Access to capital also plays a vital role in unlocking the full potential of renewable energy manufacturing. Production-Linked Incentives (PLI) have encouraged large-scale private sector commitments however strict compliance requirements and high upfront costs can sometimes deter optimal investments. By pairing PLI schemes with concessional credit lines, manufacturers can fund equipment and inventory with less strain and the cash freed up by GST changes can further catalyse capacity expansion when combined with more affordable financing.

Energising Domestic Production Chains

A significant portion of renewable energy deployment costs is not found in the primary energy-generating modules but rather in supporting equipment such as frames, trusses, power electronics and balance-of-plant systems. Here, India can enhance its competitiveness by encouraging MSME participation and upgrading existing capacities, thus targeting domestic value addition in areas where technology is not a bottleneck.

Fostering innovation and commercialisation of advanced technologies is another key enabler. Both public and private funding must be channelled into translational research and development programmes that bring cutting-edge solutions—like advanced PV stacks, power electronics and control firmware—to market. Currently, research is fragmented and underfunded and often lacks a focus on commercialisation. Establishing shared laboratories and pilot facilities for academia and industry would accelerate development and help generate valuable intellectual property within the country.

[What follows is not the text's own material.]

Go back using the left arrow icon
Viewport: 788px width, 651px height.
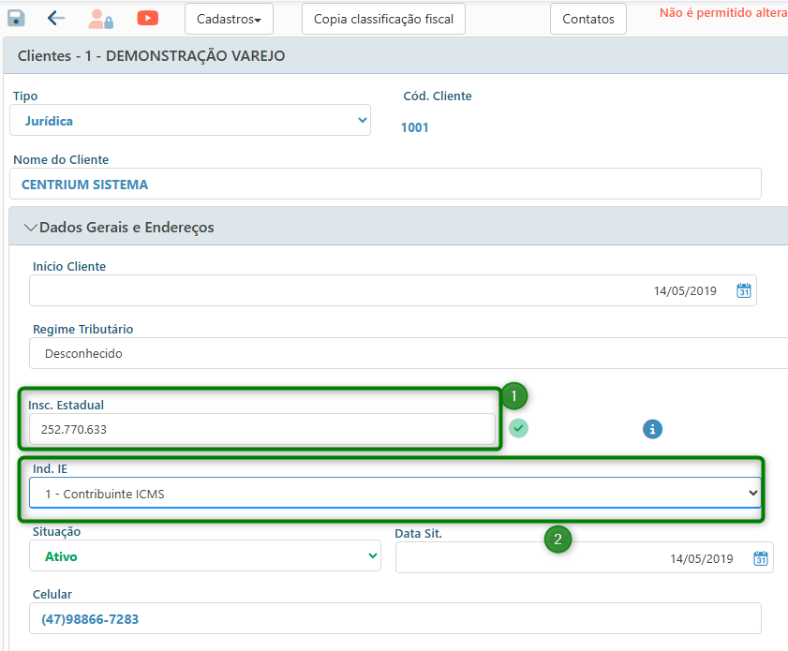coord(56,18)
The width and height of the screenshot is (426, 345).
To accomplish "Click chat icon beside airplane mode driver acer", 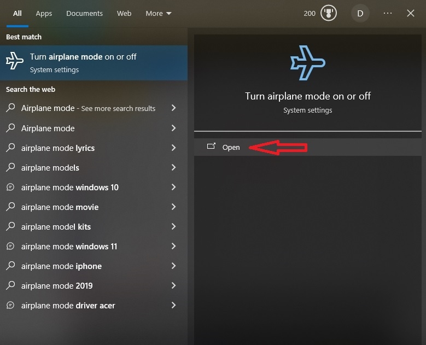I will [x=10, y=305].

Ultimately, investing in human capital is indispensable for sustained sectoral growth. Building talent pipelines, from expert researchers and engineers to designers and technicians, requires industry-aligned training modules, cooperative programmes between skilling institutions and original equipment manufacturers and international partnerships for curriculum and faculty development. Such measures will create a skilled workforce able to support and sustain India’s renewable energy ambitions for years to come.

In conclusion, the GST cuts are a significant boost for all players in the ecosystem, whether consumers, Discoms, developers and manufacturers. However, long-term dividends will come not only from the tax reduction alone but also from a concerted long-term view of growing local manufacturing and transforming the sector into a self-sustaining powerhouse. The GST cut should be seen as a starting point with which a consistent follow-through can help India transition to designing and deploying domestically manufactured renewable energy hardware at scale.

(The views and opinions expressed in this article are solely those of the author)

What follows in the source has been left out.